Keduanya adalah sama-sama eksakta, Bung Karno adalah seorang insinyur dan Profesor Kadirun Yahya adalah ahli kimia / fisika.

Di atas kertas Prof. Kadirun mulai menuliskan penjelasannya.
10/10 = 1 ;
“Ya” kata Presiden.
10/100 = 1/10 ; “Ya” kata Presiden.
10/1000` = 1/100 ;
“Ya” kata Presiden.
10/10.000 = 1/1000 ;
“Ya” kata Presiden.

10 / ∞ (tak terhingga) = 0 ;
“Ya” kata Presiden.
1000.000 … / ∞ = 0 ;
“Ya” kata Presiden.
(Berapa saja + Apa saja) /∞ = 0;
“Ya” kata Presiden.
Dosa / ∞ = 0 ;
“Ya” kata Presiden.“

Nah…” lanjut Prof,
1 x ∞ = ∞ ;
“Ya” kata Presiden
½ x ∞ = ∞ ;
“Ya” kata Presiden.
1 zarah x ∞ = ∞ ;
“Ya” kata Presiden.
“… ini artinya, sang wanita, walaupun hanya 1 zarah jasanya, bahkan terhadap seekor anjing sekalipun, mengkaitkan, menggandengkan gerakannya dgn yg Maha Akbar."
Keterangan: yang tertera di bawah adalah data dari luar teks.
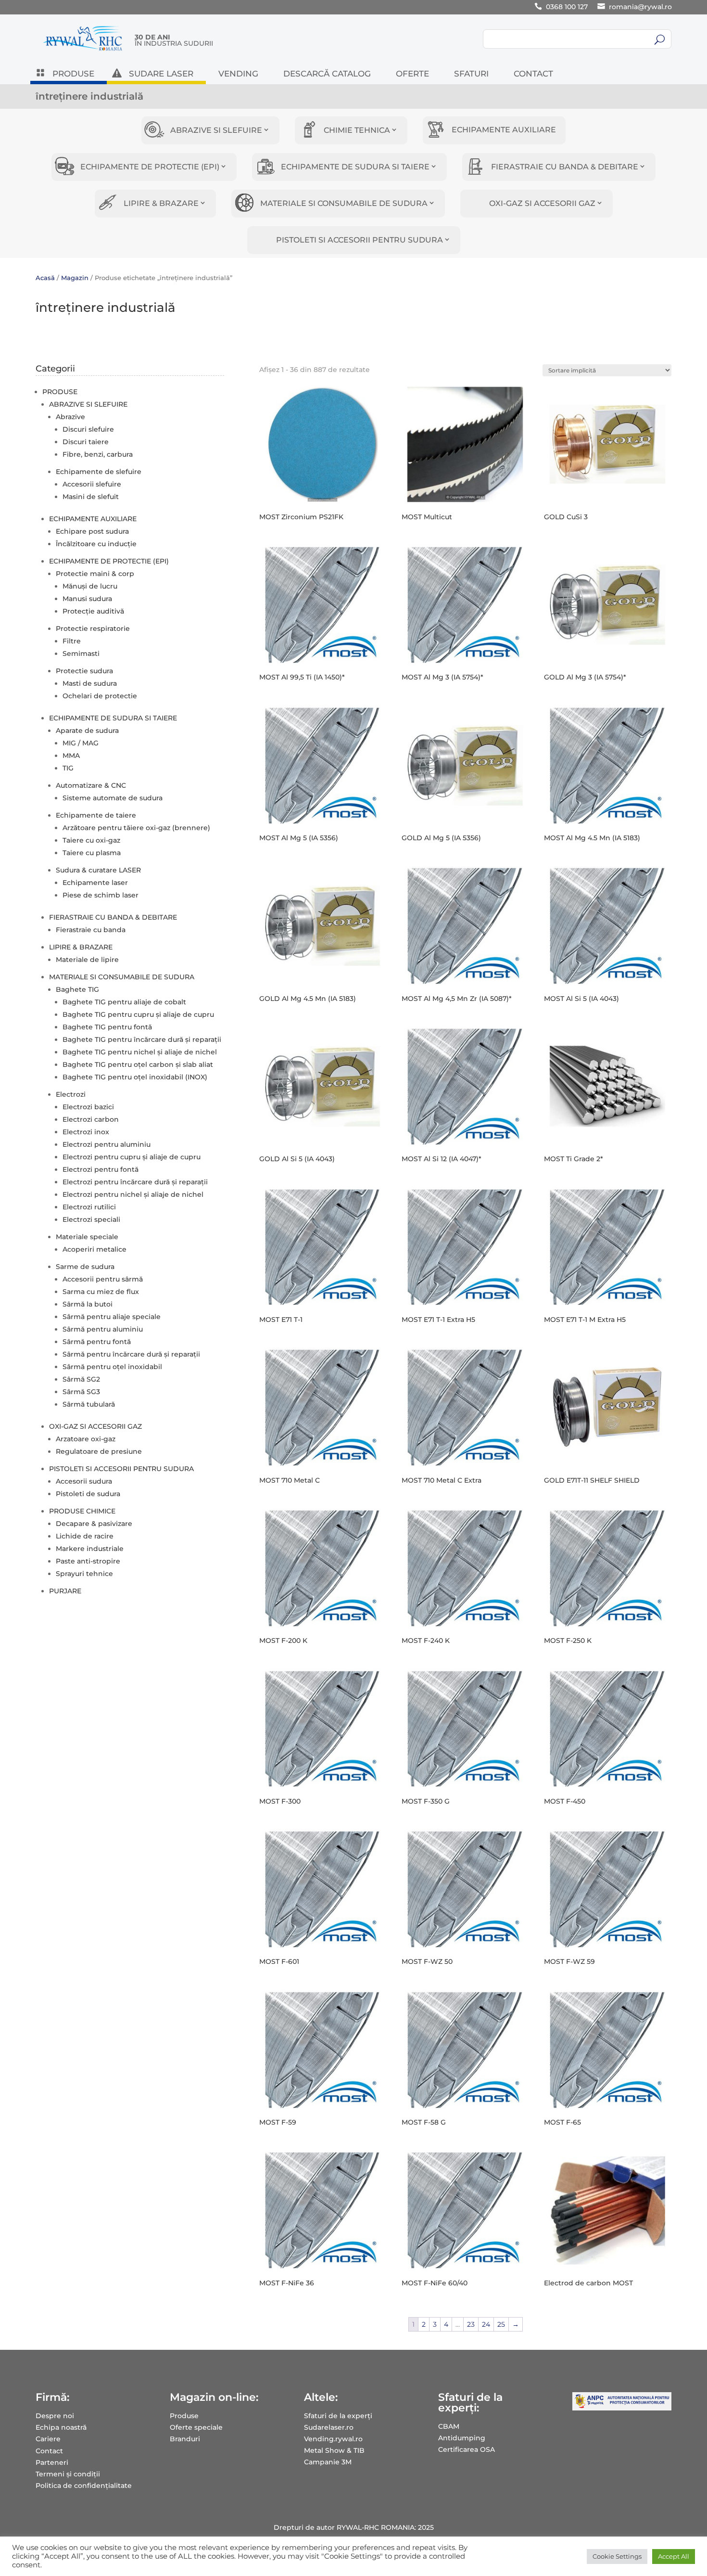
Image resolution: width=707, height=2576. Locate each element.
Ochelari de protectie (100, 696)
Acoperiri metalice (94, 1249)
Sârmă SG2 (81, 1379)
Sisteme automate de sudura (113, 798)
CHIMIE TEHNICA (357, 130)
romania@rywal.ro (640, 6)
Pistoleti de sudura (88, 1493)
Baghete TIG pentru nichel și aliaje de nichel (140, 1052)
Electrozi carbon (91, 1119)
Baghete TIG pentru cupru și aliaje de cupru (138, 1014)
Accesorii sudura (84, 1481)
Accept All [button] (673, 2556)
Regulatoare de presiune (99, 1451)
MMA (71, 755)
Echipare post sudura (92, 531)
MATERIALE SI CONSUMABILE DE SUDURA (344, 203)
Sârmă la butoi (88, 1304)
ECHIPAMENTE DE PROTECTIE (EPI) (149, 166)
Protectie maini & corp (95, 573)
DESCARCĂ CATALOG (327, 74)
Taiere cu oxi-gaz (91, 840)
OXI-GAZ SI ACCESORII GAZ (542, 203)
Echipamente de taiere (96, 815)
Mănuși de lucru (90, 586)
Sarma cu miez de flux (101, 1291)
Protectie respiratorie (93, 628)
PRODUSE (73, 74)
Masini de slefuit (91, 496)
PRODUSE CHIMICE (82, 1511)
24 (486, 2324)
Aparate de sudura (87, 730)
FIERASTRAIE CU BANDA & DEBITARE (564, 166)
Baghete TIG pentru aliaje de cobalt (124, 1002)
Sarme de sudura (85, 1266)
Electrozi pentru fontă (101, 1169)
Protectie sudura (84, 670)
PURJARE (65, 1591)
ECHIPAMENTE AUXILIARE (504, 129)
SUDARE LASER (161, 74)
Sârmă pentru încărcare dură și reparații (131, 1354)
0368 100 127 (567, 6)
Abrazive (70, 416)
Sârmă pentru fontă (97, 1341)
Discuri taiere (86, 441)
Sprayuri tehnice (84, 1573)
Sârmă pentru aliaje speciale (112, 1316)
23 (471, 2324)
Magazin (74, 278)
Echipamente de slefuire (98, 471)
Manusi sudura (87, 598)
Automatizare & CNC (91, 785)
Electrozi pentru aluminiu (107, 1144)
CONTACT (533, 74)
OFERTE (412, 74)
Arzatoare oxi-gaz (85, 1439)
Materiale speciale (87, 1236)
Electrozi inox (86, 1132)
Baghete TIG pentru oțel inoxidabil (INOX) (135, 1077)
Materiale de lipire (87, 959)
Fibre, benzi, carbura (98, 454)
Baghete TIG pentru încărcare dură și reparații (142, 1039)
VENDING (238, 74)
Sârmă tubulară (89, 1404)
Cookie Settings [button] (617, 2556)
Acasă (45, 278)
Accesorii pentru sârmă (103, 1279)
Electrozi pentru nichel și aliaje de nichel (133, 1194)
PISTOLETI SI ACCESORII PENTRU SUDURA (359, 239)
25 (501, 2324)
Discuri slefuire (88, 429)
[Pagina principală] (82, 50)
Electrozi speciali (91, 1219)
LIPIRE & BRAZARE (161, 203)
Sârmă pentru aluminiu (103, 1329)
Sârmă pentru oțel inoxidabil (112, 1366)
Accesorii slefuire (92, 484)
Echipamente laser (95, 882)
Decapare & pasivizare (94, 1523)
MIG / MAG (81, 743)
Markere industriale (90, 1548)
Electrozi (71, 1094)
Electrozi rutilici (89, 1207)
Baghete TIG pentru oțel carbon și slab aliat (138, 1064)
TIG (68, 768)
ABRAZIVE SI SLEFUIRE (216, 130)
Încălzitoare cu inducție (96, 543)
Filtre (72, 641)
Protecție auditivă (93, 611)
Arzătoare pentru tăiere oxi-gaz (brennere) (136, 827)
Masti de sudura (90, 683)
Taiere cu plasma (92, 852)
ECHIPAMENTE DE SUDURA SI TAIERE (355, 166)
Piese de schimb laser (101, 895)
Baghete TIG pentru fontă (107, 1027)
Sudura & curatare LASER (98, 870)
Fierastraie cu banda (91, 929)
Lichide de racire (85, 1536)
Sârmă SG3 (81, 1391)
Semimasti (81, 653)
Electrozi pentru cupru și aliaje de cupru (132, 1157)
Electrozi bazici (88, 1106)
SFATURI (471, 74)
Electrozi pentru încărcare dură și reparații (135, 1182)
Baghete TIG (77, 989)
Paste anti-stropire (88, 1561)
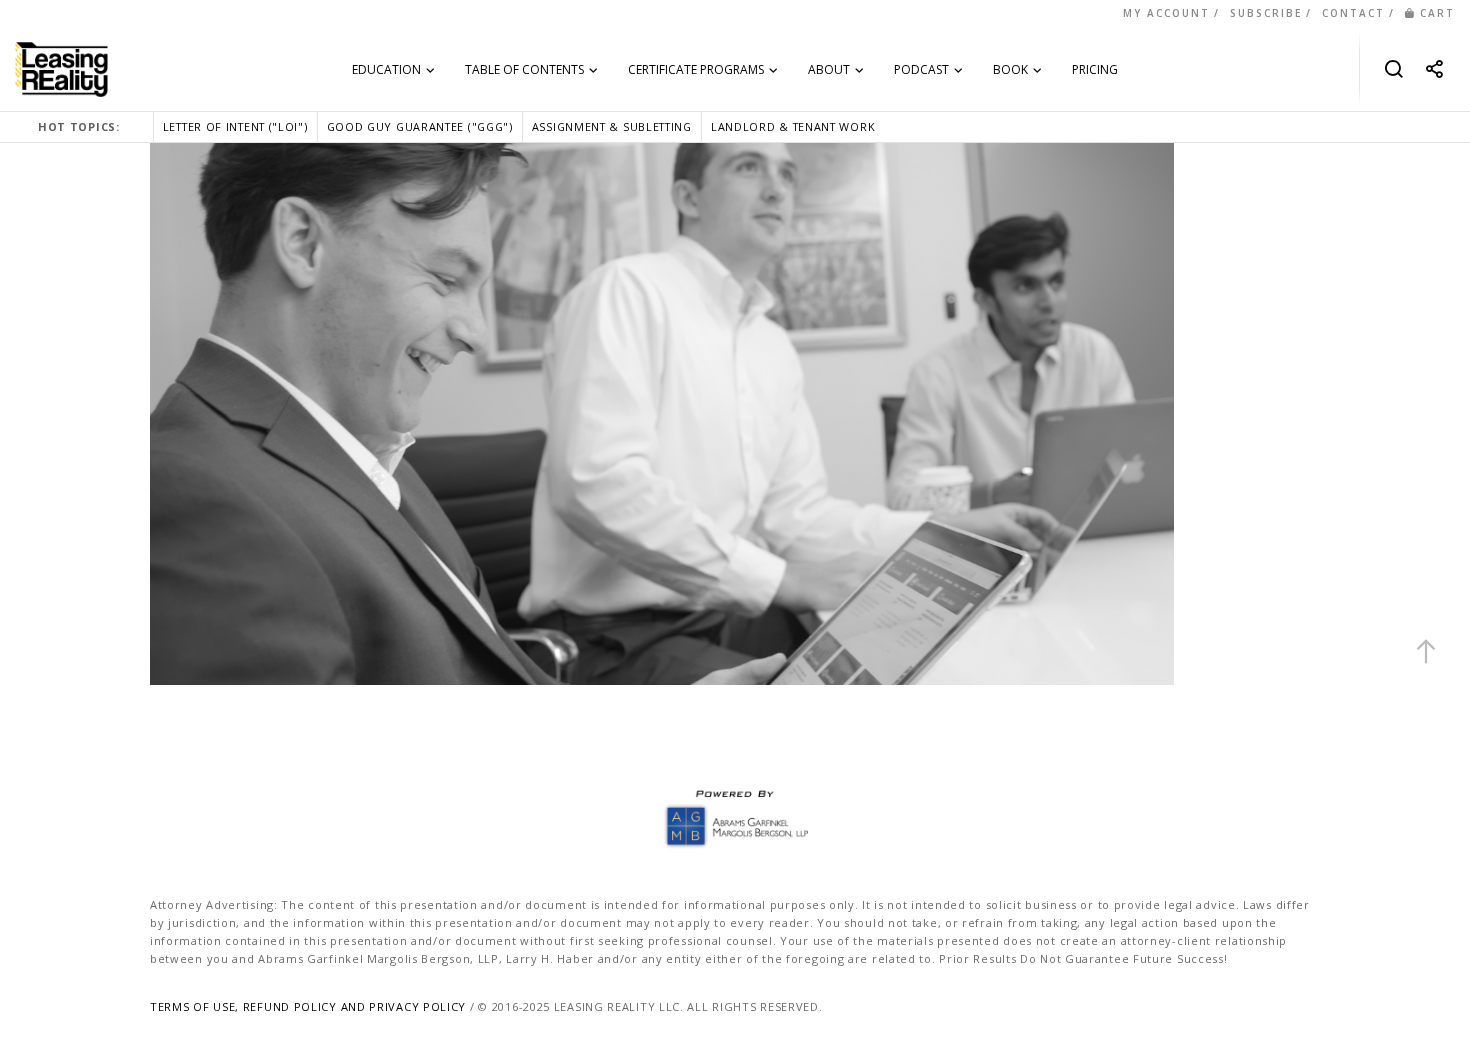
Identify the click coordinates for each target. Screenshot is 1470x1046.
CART (1437, 13)
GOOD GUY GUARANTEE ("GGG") (420, 126)
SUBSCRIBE (1266, 13)
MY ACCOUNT (1166, 13)
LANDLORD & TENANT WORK (793, 126)
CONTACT (1353, 13)
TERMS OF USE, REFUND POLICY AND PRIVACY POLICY (308, 1006)
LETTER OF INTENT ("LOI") (235, 126)
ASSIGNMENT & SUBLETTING (612, 126)
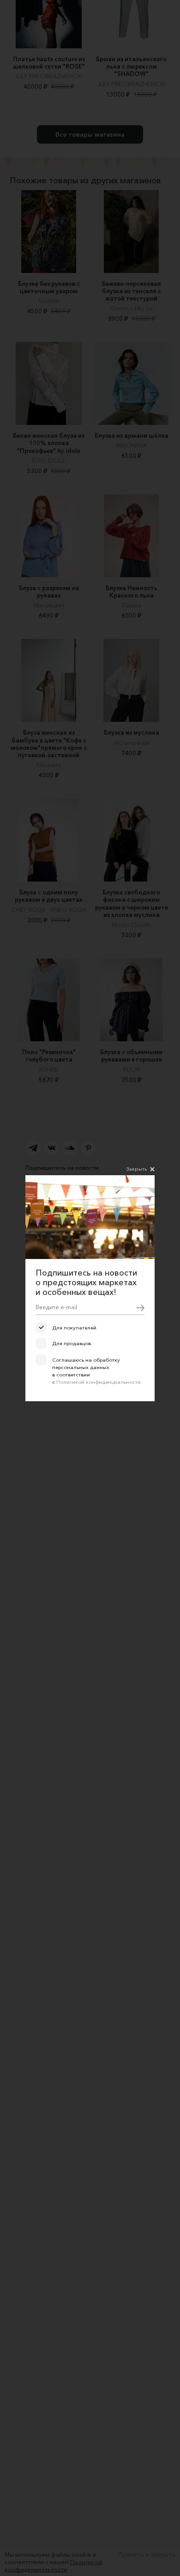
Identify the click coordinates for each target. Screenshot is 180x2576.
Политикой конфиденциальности (98, 1382)
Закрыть (136, 1169)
"Mengikut sertakan yg Maha Besar dlm gerakan-gerakannya, maka hasil dari gerakannya itu menghasilkan ibadah yg begitu besar, yg langsung dihadapkan pada dosa-dosanya, yg pada saat itu juga hancur berkeping-keping. Ditorpedo oleh PAHALA yang Maha Besar itu. 1 zarah x ∞ = ∞ Dan, Dosa / ∞ = 0.
Ziedaar hetantwoord, Presiden (Itulah dia jawabannya Presiden)” jawab Profesor.

Bung Karno diam sejenak . “Geweldig (hebat)” katanya kemudian. Dan Bung Karno terlihat semakin penasaran.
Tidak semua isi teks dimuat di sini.